======== Records provided ========
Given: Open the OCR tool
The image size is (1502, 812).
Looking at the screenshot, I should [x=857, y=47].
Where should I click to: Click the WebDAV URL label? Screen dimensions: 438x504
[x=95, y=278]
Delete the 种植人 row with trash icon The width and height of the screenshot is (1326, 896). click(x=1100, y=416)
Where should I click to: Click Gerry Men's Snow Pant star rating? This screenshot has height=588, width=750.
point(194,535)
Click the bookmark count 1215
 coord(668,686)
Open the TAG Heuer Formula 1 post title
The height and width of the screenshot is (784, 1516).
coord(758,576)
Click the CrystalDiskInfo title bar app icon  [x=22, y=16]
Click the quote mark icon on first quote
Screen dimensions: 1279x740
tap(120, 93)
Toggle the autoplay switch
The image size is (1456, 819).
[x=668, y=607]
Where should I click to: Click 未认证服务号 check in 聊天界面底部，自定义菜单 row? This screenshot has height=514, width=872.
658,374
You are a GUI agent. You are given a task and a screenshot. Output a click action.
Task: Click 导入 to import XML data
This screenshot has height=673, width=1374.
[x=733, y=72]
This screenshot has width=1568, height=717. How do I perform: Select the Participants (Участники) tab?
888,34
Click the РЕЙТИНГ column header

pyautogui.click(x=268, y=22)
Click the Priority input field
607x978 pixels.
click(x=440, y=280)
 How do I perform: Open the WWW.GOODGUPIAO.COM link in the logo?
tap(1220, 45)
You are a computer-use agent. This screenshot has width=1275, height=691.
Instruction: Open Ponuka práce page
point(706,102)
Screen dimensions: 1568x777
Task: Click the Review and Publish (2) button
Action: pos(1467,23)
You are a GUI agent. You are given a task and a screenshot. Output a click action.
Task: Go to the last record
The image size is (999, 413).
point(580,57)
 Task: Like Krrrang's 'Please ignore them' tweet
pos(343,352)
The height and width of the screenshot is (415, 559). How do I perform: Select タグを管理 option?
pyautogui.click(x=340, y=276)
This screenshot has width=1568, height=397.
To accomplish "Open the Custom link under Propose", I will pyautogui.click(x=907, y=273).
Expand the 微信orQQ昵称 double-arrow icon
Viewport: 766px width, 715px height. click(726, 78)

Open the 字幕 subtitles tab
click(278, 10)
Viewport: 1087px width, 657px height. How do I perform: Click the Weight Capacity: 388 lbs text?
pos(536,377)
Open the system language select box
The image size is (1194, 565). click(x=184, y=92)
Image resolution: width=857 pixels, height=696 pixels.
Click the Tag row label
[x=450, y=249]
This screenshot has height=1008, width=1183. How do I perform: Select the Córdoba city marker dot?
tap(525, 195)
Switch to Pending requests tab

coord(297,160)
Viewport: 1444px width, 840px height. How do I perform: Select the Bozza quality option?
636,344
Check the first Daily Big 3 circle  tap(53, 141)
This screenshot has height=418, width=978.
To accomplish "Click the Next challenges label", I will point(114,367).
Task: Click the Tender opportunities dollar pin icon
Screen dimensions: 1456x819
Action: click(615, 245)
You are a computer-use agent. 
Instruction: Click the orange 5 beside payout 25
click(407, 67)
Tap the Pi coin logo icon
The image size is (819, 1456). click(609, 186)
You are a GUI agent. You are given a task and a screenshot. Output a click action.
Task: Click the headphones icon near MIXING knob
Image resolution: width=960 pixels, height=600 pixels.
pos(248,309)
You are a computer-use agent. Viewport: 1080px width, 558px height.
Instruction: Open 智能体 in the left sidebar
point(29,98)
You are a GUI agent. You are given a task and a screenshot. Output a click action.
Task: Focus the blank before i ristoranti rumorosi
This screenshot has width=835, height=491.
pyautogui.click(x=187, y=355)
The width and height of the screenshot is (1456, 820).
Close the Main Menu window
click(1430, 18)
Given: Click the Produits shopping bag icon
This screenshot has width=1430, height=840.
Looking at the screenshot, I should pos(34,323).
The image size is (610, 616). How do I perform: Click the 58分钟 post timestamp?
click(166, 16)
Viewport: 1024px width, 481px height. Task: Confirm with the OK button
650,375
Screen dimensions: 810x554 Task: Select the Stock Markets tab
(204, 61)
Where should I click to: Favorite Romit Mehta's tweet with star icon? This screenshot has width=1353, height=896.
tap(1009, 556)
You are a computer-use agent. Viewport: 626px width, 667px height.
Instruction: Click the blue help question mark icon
========
◆ Problem requirements:
Supply the entire listing above again, word for word.

◆ Task solution:
Given: Open the OCR tool
The image size is (1502, 812).
Looking at the screenshot, I should [x=857, y=47].
Where should I click to: Click the WebDAV URL label? Screen dimensions: 438x504
[x=95, y=278]
Delete the 种植人 row with trash icon The width and height of the screenshot is (1326, 896). click(x=1100, y=416)
Where should I click to: Click Gerry Men's Snow Pant star rating? This screenshot has height=588, width=750.
point(194,535)
Click the bookmark count 1215
 coord(668,686)
Open the TAG Heuer Formula 1 post title
The height and width of the screenshot is (784, 1516).
coord(758,576)
Click the CrystalDiskInfo title bar app icon  [x=22, y=16]
Click the quote mark icon on first quote
Screen dimensions: 1279x740
tap(120, 93)
Toggle the autoplay switch
The image size is (1456, 819).
[x=668, y=607]
Where should I click to: Click 未认证服务号 check in 聊天界面底部，自定义菜单 row? This screenshot has height=514, width=872.
658,374
You are a GUI agent. You are given a task and a screenshot. Output a click action.
Task: Click 导入 to import XML data
This screenshot has height=673, width=1374.
[x=733, y=72]
This screenshot has width=1568, height=717. How do I perform: Select the Participants (Участники) tab?
888,34
Click the РЕЙТИНГ column header

pyautogui.click(x=268, y=22)
Click the Priority input field
607x978 pixels.
click(x=440, y=280)
 How do I perform: Open the WWW.GOODGUPIAO.COM link in the logo?
tap(1220, 45)
You are a computer-use agent. This screenshot has width=1275, height=691.
Instruction: Open Ponuka práce page
point(706,102)
Screen dimensions: 1568x777
Task: Click the Review and Publish (2) button
Action: pos(1467,23)
You are a GUI agent. You are given a task and a screenshot. Output a click action.
Task: Go to the last record
The image size is (999, 413).
point(580,57)
 Task: Like Krrrang's 'Please ignore them' tweet
pos(343,352)
The height and width of the screenshot is (415, 559). How do I perform: Select タグを管理 option?
pyautogui.click(x=340, y=276)
This screenshot has width=1568, height=397.
To accomplish "Open the Custom link under Propose", I will pyautogui.click(x=907, y=273).
Expand the 微信orQQ昵称 double-arrow icon
Viewport: 766px width, 715px height. click(726, 78)

Open the 字幕 subtitles tab
click(278, 10)
Viewport: 1087px width, 657px height. How do I perform: Click the Weight Capacity: 388 lbs text?
pos(536,377)
Open the system language select box
The image size is (1194, 565). click(x=184, y=92)
Image resolution: width=857 pixels, height=696 pixels.
Click the Tag row label
[x=450, y=249]
This screenshot has height=1008, width=1183. How do I perform: Select the Córdoba city marker dot?
tap(525, 195)
Switch to Pending requests tab

coord(297,160)
Viewport: 1444px width, 840px height. How do I perform: Select the Bozza quality option?
636,344
Check the first Daily Big 3 circle  tap(53, 141)
This screenshot has height=418, width=978.
To accomplish "Click the Next challenges label", I will point(114,367).
Task: Click the Tender opportunities dollar pin icon
Screen dimensions: 1456x819
Action: click(615, 245)
You are a computer-use agent. 
Instruction: Click the orange 5 beside payout 25
click(407, 67)
Tap the Pi coin logo icon
The image size is (819, 1456). click(609, 186)
You are a GUI agent. You are given a task and a screenshot. Output a click action.
Task: Click the headphones icon near MIXING knob
Image resolution: width=960 pixels, height=600 pixels.
pos(248,309)
You are a computer-use agent. Viewport: 1080px width, 558px height.
Instruction: Open 智能体 in the left sidebar
point(29,98)
You are a GUI agent. You are given a task and a screenshot. Output a click action.
Task: Focus the blank before i ristoranti rumorosi
This screenshot has width=835, height=491.
pyautogui.click(x=187, y=355)
The width and height of the screenshot is (1456, 820).
Close the Main Menu window
click(1430, 18)
Given: Click the Produits shopping bag icon
This screenshot has width=1430, height=840.
Looking at the screenshot, I should pos(34,323).
The image size is (610, 616). How do I perform: Click the 58分钟 post timestamp?
click(166, 16)
Viewport: 1024px width, 481px height. Task: Confirm with the OK button
650,375
Screen dimensions: 810x554 Task: Select the Stock Markets tab
(204, 61)
Where should I click to: Favorite Romit Mehta's tweet with star icon? This screenshot has width=1353, height=896.
tap(1009, 556)
You are a computer-use agent. Viewport: 626px width, 667px height.
Instruction: Click the blue help question mark icon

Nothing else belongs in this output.